"Death to 2020" on Netflix provides annual closure with a brilliant mix of comedy and truth


Charlotte Gumpel, Staff Writer

Netflix announced the release date of Death to 2020 on December 21, 2020 along with a trailer featuring a star studded cast. Directed by Al Campbel and Alice Mathias, a slew of familiar Hollywood names filled the roster. Hugh Grant, Lisa Kudrow, Samuel L. Jackson, Joe Keery, Leslie Jones and Kumail Nanjiani are among the cast. With writing from Charlie Brooker, known for his work on Black Mirror, Death to 2020 was announced with high expectations. 

The mockumentary visits a series of fake talking heads – Jackson as a harsh and pessimistic journalist, Milloti as a “soccer mom” radicalized online, Kudrow as an unofficial right-wing advisor, Grant as a stubborn English historian – discussing the key moments of 2020, from the pandemic to Black Lives Matter protests, impeachment and wildfires. Their discussions of the year are accompanied by news footage and stock footage, along with a witty narrator, Laurence Fishburne. All of the characters are given silly names, with Joe Keery as “Duke Goolies” (millennial) or Samson Kayo as “Pyrex Flask” (a scientist). 

The actors give their best to their ridiculous roles. In particular Milloti, whose performance as a suburban housewife starts out as a typical racist “Karen,” until very quickly her smiling words become more and more deranged. Kudrow as well deserves to be noted, as she cites a hypocritical and hyper-defensive right wing advisor. Her delivery is witty and realistic all while maintaining a certain level of aloofness. With the limited screen time she had, Kudrow dominated with her perfect composure and body language, as she dismisses allegations left and right with little to no remorse. Her character did not have much ground to work off of, but her performance is definitely among the best in the cast. Brooker and Mathias also latch onto the ever-reliable device of name calling. Rudy Giuliani is “Trump’s hunchbacked lab assistant,” and the president elect is “amiable phantom Joe Biden.” It is cheap and childish, but the jokes work nonetheless.

Some characters as a whole fell a little flat, particularly Grant’s character, historian “Tennyson Foss.” His performance was well put together, as expected, but the writing just felt like scraps of a script. They were almost like jokes that were too good to leave out, but with no place to go, o, “Tennyson Foss” was created. 

I went into Death to 2020 expecting a Black Mirror kind of atmosphere, hyper-realistic world with a mix of humor and truth. And that is exactly what I got.

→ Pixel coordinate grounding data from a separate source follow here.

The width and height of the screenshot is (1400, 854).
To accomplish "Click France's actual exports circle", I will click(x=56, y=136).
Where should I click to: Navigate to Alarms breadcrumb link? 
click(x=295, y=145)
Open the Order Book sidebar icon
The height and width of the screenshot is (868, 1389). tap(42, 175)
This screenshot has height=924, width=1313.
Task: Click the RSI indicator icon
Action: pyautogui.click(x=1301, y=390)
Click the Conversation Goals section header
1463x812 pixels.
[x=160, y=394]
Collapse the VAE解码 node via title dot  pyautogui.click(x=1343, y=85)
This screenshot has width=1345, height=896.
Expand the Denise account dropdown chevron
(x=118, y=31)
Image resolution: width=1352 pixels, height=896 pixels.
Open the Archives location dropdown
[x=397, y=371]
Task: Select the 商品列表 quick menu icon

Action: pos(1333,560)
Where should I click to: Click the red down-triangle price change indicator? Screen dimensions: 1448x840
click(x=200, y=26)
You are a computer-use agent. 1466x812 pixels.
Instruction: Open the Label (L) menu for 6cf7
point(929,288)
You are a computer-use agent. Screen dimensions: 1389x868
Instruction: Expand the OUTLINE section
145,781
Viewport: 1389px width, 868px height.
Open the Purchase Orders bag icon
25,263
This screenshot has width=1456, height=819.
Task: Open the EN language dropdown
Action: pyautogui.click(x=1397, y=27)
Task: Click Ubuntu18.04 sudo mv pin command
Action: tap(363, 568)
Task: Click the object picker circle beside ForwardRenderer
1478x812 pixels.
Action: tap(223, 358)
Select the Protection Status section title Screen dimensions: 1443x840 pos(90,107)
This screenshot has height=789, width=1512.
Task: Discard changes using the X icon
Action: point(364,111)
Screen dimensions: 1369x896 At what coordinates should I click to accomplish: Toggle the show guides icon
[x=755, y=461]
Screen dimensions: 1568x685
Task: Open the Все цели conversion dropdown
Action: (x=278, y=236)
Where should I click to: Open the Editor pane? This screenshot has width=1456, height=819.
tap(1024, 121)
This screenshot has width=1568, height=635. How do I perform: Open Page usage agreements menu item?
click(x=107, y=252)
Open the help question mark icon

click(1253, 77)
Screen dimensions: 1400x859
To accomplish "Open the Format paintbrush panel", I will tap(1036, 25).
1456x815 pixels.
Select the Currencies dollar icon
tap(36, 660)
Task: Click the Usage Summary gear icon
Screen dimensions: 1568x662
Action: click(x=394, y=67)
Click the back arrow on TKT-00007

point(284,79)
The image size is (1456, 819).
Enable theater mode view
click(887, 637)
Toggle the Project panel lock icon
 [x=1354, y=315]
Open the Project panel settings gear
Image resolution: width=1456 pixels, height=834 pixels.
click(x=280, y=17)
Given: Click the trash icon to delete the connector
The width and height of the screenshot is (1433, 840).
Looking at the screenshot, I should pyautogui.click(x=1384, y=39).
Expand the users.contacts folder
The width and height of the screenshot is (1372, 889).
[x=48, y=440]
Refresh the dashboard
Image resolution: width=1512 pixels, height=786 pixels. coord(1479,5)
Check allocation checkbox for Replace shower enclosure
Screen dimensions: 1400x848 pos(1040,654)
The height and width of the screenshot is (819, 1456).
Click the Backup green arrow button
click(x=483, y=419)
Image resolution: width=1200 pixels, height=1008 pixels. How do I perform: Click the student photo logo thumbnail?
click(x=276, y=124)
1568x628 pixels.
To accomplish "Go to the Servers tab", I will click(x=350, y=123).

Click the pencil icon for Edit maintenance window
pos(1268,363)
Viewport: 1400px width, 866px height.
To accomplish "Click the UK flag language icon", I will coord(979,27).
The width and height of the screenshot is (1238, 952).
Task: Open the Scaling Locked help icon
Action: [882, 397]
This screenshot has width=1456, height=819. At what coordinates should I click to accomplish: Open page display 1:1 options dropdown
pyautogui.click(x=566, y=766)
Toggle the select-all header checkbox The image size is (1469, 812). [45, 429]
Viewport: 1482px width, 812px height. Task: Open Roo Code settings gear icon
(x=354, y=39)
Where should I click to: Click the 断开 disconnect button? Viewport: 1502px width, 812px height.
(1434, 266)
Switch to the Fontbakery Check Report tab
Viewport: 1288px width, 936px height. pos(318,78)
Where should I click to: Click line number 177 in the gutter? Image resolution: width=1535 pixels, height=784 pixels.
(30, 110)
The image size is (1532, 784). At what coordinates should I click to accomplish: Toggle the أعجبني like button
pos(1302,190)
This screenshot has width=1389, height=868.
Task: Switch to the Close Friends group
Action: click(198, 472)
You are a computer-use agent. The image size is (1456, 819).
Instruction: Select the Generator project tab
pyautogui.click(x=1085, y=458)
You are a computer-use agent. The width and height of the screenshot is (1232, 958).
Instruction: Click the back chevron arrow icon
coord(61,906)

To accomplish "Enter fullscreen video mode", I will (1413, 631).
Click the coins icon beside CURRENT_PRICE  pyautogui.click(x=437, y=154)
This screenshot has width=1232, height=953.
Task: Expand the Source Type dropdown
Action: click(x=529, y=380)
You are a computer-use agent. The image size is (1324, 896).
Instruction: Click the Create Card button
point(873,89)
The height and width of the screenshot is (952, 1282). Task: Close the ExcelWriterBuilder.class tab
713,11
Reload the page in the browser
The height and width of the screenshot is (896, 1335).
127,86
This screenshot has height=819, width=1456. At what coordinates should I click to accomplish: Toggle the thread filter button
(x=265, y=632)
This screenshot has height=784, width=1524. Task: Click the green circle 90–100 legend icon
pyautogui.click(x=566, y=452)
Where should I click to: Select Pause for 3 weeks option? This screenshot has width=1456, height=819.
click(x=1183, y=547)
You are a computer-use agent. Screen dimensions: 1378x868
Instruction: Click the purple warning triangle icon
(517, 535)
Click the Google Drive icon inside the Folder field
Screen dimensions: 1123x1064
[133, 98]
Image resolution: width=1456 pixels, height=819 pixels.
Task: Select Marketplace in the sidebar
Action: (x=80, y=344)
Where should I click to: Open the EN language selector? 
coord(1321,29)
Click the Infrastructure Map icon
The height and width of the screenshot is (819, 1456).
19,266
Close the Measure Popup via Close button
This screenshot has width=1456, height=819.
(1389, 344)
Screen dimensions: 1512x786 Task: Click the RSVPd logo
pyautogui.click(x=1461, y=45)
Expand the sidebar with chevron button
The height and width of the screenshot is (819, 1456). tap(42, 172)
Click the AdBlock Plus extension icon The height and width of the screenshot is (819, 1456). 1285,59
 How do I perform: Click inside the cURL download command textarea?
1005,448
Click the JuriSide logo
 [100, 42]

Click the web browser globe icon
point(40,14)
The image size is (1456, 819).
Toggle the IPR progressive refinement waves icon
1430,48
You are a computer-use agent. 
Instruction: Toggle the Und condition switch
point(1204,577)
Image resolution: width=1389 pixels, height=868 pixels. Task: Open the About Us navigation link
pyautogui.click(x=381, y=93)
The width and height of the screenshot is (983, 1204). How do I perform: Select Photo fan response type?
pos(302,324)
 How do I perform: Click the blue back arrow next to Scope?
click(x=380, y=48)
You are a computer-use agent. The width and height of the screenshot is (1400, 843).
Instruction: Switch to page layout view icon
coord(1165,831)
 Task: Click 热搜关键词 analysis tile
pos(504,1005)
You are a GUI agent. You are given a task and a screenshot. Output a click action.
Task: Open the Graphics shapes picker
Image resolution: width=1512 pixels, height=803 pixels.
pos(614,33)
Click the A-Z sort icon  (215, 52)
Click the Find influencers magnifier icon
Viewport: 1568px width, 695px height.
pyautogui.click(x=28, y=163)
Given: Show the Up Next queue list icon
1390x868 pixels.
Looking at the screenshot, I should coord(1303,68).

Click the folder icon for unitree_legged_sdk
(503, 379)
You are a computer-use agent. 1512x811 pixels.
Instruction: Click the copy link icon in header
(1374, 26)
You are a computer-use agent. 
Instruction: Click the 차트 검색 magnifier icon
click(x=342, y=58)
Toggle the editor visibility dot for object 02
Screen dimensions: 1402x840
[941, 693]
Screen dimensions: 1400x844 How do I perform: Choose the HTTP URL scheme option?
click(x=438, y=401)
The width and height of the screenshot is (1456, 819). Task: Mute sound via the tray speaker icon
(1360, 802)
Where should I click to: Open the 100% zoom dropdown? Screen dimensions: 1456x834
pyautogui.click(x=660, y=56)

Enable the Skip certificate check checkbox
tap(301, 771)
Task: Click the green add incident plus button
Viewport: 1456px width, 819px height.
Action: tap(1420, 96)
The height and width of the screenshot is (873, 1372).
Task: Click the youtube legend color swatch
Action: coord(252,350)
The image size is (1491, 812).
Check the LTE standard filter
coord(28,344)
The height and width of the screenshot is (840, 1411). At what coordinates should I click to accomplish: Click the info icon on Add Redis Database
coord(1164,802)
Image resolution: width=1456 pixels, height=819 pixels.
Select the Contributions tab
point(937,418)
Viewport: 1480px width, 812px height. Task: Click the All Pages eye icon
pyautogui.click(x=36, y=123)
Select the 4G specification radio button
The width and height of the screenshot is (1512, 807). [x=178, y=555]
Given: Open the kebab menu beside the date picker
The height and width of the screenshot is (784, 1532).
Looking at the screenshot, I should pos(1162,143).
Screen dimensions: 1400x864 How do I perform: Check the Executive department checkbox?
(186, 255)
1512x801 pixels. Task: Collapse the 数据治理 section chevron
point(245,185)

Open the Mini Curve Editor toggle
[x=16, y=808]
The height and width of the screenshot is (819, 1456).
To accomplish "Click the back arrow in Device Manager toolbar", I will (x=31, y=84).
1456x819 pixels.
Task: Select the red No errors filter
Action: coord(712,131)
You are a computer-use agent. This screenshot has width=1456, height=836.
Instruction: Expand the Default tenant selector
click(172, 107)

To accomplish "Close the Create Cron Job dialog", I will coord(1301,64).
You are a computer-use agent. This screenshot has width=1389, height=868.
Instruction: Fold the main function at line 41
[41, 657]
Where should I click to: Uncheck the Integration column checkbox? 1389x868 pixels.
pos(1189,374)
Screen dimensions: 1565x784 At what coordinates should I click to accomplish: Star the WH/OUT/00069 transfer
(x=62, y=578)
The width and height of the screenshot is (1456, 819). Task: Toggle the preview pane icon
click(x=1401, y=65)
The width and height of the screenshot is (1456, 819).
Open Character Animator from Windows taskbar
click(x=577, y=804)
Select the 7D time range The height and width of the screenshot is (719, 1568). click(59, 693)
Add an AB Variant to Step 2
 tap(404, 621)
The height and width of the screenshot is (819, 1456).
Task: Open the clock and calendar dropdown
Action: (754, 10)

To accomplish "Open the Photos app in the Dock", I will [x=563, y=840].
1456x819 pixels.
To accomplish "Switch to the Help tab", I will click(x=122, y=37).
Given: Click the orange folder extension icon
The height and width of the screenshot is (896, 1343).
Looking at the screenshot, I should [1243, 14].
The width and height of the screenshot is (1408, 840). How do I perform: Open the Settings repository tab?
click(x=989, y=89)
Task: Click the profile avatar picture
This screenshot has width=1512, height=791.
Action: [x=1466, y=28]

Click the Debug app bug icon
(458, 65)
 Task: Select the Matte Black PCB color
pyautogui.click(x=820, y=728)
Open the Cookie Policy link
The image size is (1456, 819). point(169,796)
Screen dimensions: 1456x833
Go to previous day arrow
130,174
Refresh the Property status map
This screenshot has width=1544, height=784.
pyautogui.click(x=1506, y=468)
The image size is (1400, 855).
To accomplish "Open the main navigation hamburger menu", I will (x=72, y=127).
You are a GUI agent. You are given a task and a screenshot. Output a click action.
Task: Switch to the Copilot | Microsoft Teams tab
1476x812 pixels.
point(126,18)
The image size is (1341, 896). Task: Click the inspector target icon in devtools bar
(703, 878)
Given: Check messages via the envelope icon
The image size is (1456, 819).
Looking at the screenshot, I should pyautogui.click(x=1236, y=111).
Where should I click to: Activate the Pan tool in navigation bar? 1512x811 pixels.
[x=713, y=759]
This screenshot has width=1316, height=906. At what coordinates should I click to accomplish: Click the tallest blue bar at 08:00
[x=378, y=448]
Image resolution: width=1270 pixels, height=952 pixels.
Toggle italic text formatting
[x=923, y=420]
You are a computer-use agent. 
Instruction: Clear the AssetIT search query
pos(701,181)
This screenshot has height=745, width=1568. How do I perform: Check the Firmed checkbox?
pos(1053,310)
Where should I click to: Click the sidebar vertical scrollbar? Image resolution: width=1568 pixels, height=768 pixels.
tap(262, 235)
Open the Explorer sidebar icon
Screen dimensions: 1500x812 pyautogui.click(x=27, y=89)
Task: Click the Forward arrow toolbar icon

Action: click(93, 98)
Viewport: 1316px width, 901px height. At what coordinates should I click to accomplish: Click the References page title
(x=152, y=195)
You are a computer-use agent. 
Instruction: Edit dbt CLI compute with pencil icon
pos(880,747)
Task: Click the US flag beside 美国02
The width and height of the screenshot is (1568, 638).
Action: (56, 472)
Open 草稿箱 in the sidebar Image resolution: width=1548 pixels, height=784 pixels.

Yet, it is important to note that Death to 2020 comes nowhere near Black Mirrors excellence, especially in the writing department. Yes, the jokes are witty, satirical and perfect for a good laugh, but it barely scratches the surface. 

If you are looking for a casual and easy-to-watch movie, Death to 2020 is a great choice. Some words from the narrator even outsine the characters at points, as Fishburne lays on hilarious and backhanded insults in a monotone voice. The mockumentary is a good closure to such a tragic year, but it is most definitely not a stroke of genius.